SNOQUALMIE - A more than 80-year-old historic smoke stack and powerhouse located on the Weyerhaeuser mill site outside of Snoqualmie have been saved from demolition, at least for the time being.

The King County Landmarks Commission voted last week to give the structures, and all the equipment inside them, a preliminary determination of significance. That designation provides the structures a temporary landmark status while issues regarding the boundaries at the site are clarified with Weyerhaeuser, which will continue to need access to the area in order to service utilities on the property. A final determination with the new boundaries is expected at a March 24 Landmarks Commission meeting.

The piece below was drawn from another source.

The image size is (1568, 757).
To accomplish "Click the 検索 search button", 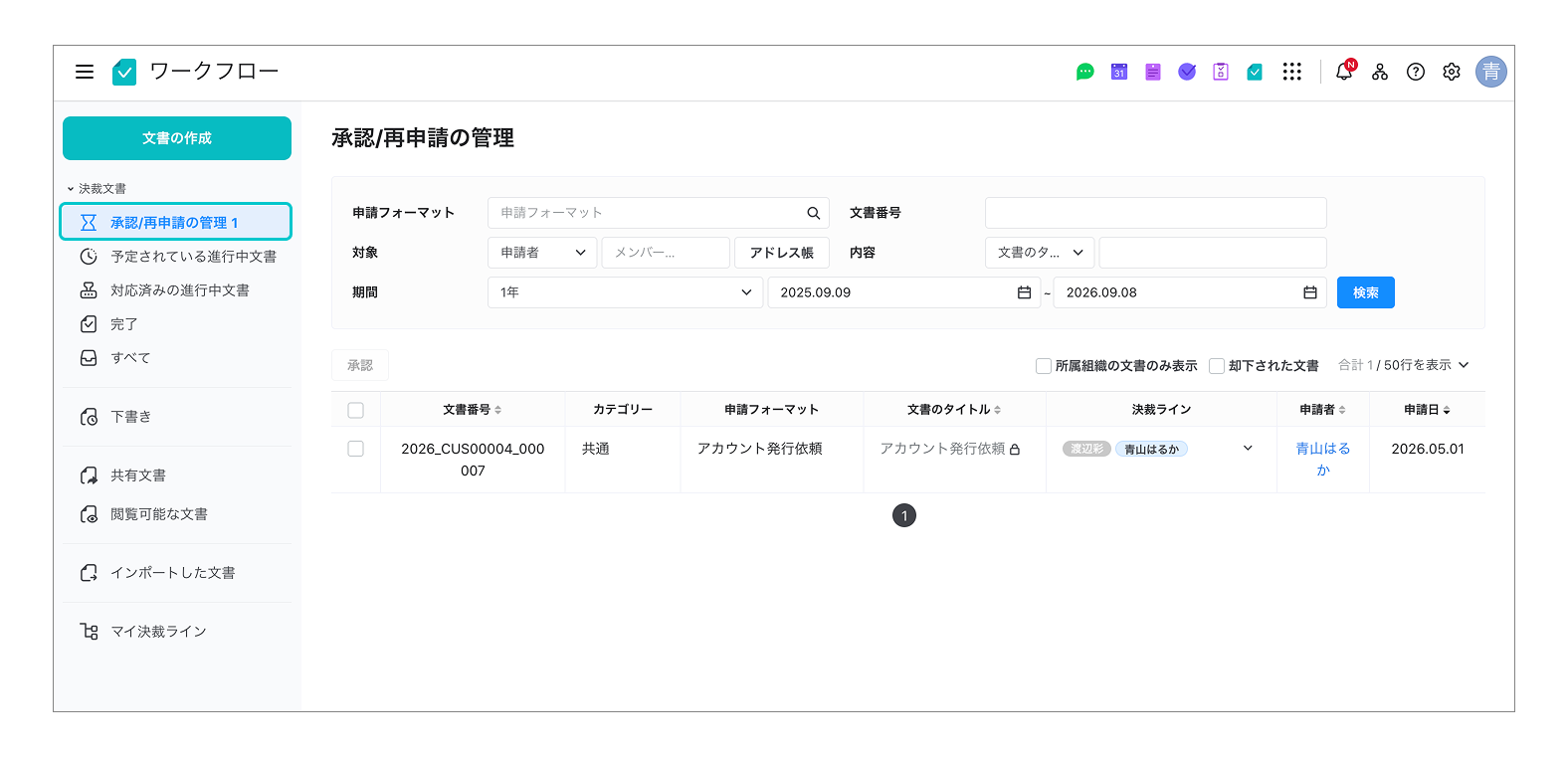I will point(1366,292).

The decision followed testimony by members of the Valley community and the Snoqualmie Valley Historical Society, which submitted the application to preserve the mill structures, at a public hearing held March 3 at Si View Community Center in North Bend. Valley historians and longtime residents have long vouched for the historical significance of the mill.

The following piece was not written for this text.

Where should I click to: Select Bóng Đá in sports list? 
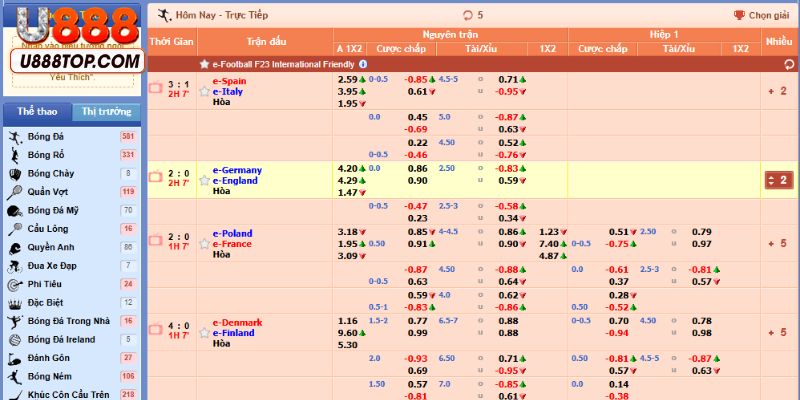point(45,136)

Construction on the mill started in 1916, and the smoke stack and powerhouse were completed the following year. It grew to an industrial community named Snoqualmie Falls that included neighborhoods, a YMCA community center, a hospital and a school. Work waned over the years, however, and the mill closed in 2003. Since then, the structures at the site have been systematically disassembled, with the younger of the two smoke stacks (built in 1944) coming down last year. Only a few of the buildings at the site remain standing.

Residents spoke at the public hearing of the deep, personal connection the mill had with the community. Harley Brumbaugh, a North Bend resident who grew up in the now-defunct town that housed mill employees and their families for generations, spoke of his first days in Snoqualmie Falls after moving there in 1943 as a young boy.

"We are talking about the heartbeat of the community, we are not talking about a bunch of bricks," he said.

The landmark nomination was recommended for approval by the historical commission staff. Julie Koler, a historic preservation officer for King County's Historic Preservation Program, said the mill site met the county's criteria for preservation due to its history in the timber industry and economy of the region. According to staff recommendation documents, the mill was for years one of the largest mill operations in the nation and the most expansive mill operation ever in King County. It was the second all-electric mill in the United States and the first of its kind to employ electrical-powered cutting operations in the woods. Such relics are disappearing across the country and need to be preserved, the recommendation said.

While the structures have been saved from demolition for the time being, they haven't been saved for perpetuity. Should the buildings become too much of a burden to maintain safely, Weyerhaeuser can appeal the landmark designation in order to demolish the structures, Koler said.

Weyerhaeuser spokesman Frank Mendizabal said the company is not in the business of historic renovations and that it would like to work with some historical group to take over and/or manage the historic structures. The buildings are decrepit and he said there have been varying estimates on how much it would cost to stabilize the structures, let alone restore them. Since there are no final business plans for the site, nor any group coming forward to take over the care of the historic structures, he said it is unclear exactly what kind of agreement the company could go into regarding the future of the mill site.

"Anything is on the table," he said.